Just as anti-Zionist Jews try to represent themselves as conventional American Jews even though their political stances are on the fringe, these organizations and publications cherry-pick minority voices that are not representative of Jews from North Africa and the Middle East. These voices are chosen only because they are willing to affirm anti-Zionist viewpoints rather than tell our collective story. This tokenization lends an unearned legitimacy to those demonizing Israel and harms Mizrahi and Sephardic communities by rewriting our ancestors’ histories.

Sephardic and Mizrahi Jews were a crucial part of the project to reestablish a Jewish state in the Land of Israel. In 1558, Gracia Mendes Nasi — one of the wealthiest Jewish women of the Ottoman Empire — built a Jewish community in the Holy Land that’s credited as one of the earliest attempts at a modern Zionist movement. In 1839, Rabbi Yehuda Bibas, a scion of Moroccan rabbinical royalty, traveled across Europe to encourage Jews to make aliyah and reclaim Jerusalem. Scholar-socialite Flora Sassoon of the “Rothschilds of the East” staunchly supported the Balfour Declaration and Zionism. The son of a Moroccan immigrant, Haim Amzalak, used his position as the British Vice-Consul of Palestine to acquire land for some of the earliest Zionist communities, such as Petah Tikva and Rishon Le Zion. Zionism not only has a place for Jews like our families; it was created by them.

Today, over half of Israel’s Jewish population is of Mizrahi descent. We do not deny that, in its early days of independence, Israel sometimes failed the Mizrahim.

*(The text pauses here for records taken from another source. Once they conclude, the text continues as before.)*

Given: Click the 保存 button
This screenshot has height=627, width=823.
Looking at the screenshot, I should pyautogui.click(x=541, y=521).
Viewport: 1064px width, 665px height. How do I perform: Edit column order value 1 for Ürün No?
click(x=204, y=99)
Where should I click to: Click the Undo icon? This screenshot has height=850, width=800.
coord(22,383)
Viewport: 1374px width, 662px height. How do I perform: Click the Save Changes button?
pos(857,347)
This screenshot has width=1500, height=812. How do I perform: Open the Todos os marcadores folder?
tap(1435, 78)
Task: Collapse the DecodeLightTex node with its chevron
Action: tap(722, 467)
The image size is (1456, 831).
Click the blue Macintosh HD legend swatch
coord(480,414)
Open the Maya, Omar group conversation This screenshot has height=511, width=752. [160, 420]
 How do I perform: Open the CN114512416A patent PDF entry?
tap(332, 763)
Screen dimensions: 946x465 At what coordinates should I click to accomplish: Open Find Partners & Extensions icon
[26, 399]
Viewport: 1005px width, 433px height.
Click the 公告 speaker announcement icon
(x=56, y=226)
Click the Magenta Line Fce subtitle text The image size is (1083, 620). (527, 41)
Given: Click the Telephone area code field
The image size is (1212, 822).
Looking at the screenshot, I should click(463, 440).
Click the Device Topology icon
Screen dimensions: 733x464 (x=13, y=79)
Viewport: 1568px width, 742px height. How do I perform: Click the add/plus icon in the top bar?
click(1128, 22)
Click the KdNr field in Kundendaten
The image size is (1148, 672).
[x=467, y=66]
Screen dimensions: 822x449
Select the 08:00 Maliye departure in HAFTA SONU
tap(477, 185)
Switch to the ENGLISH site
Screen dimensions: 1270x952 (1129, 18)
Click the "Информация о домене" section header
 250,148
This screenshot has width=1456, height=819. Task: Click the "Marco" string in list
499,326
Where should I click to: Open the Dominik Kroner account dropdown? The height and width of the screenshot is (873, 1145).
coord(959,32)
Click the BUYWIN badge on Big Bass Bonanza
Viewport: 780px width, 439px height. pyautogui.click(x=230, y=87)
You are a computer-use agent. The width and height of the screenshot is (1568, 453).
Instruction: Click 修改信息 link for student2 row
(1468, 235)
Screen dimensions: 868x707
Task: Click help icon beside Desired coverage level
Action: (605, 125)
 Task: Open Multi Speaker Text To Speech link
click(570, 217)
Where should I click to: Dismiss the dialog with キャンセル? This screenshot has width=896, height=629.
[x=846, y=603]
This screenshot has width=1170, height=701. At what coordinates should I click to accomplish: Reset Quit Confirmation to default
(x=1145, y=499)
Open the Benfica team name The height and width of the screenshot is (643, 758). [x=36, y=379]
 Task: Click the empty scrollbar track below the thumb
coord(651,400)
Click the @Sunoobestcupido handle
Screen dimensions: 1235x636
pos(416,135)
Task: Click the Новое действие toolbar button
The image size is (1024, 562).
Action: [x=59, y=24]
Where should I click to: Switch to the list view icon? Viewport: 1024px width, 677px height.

Some of these issues persist today. Yet those failures pale in comparison to how Israel has helped us. Our struggles should not be weaponized by individuals and organizations — who have otherwise shown little interest in our stories — to advance a political agenda.

The best way to fight this injustice is for the Jewish community to come together and ensure that we elevate spokespeople that represent us accurately. We must include Mizrahi and Sephardic voices — not just for the sake of inclusion, but because our stories are an essential part of the Jewish story as a whole. The more our stories are told, the harder it will be for people to distort them.

Sapir Taib serves as the Program Director and Matthew Nouriel serves as the Program Coordinator for JIMENA: Jews Indigenous to the Middle East. JIMENA is a non-profit organization based in California whose mission is to achieve universal recognition for the heritage and history of the 850,000 indigenous Jewish refugees from the Middle East and North Africa, and their Mizrahi and Sephardic descendants. JIMENA’s programs aim to ensure that an accurate history of Mizrahi and Sephardic Jews is incorporated into mainstream Jewish and Middle Eastern narratives in order to create balance in attitudes, narratives and discourse about Middle Eastern refugees and the modern Jewish experience.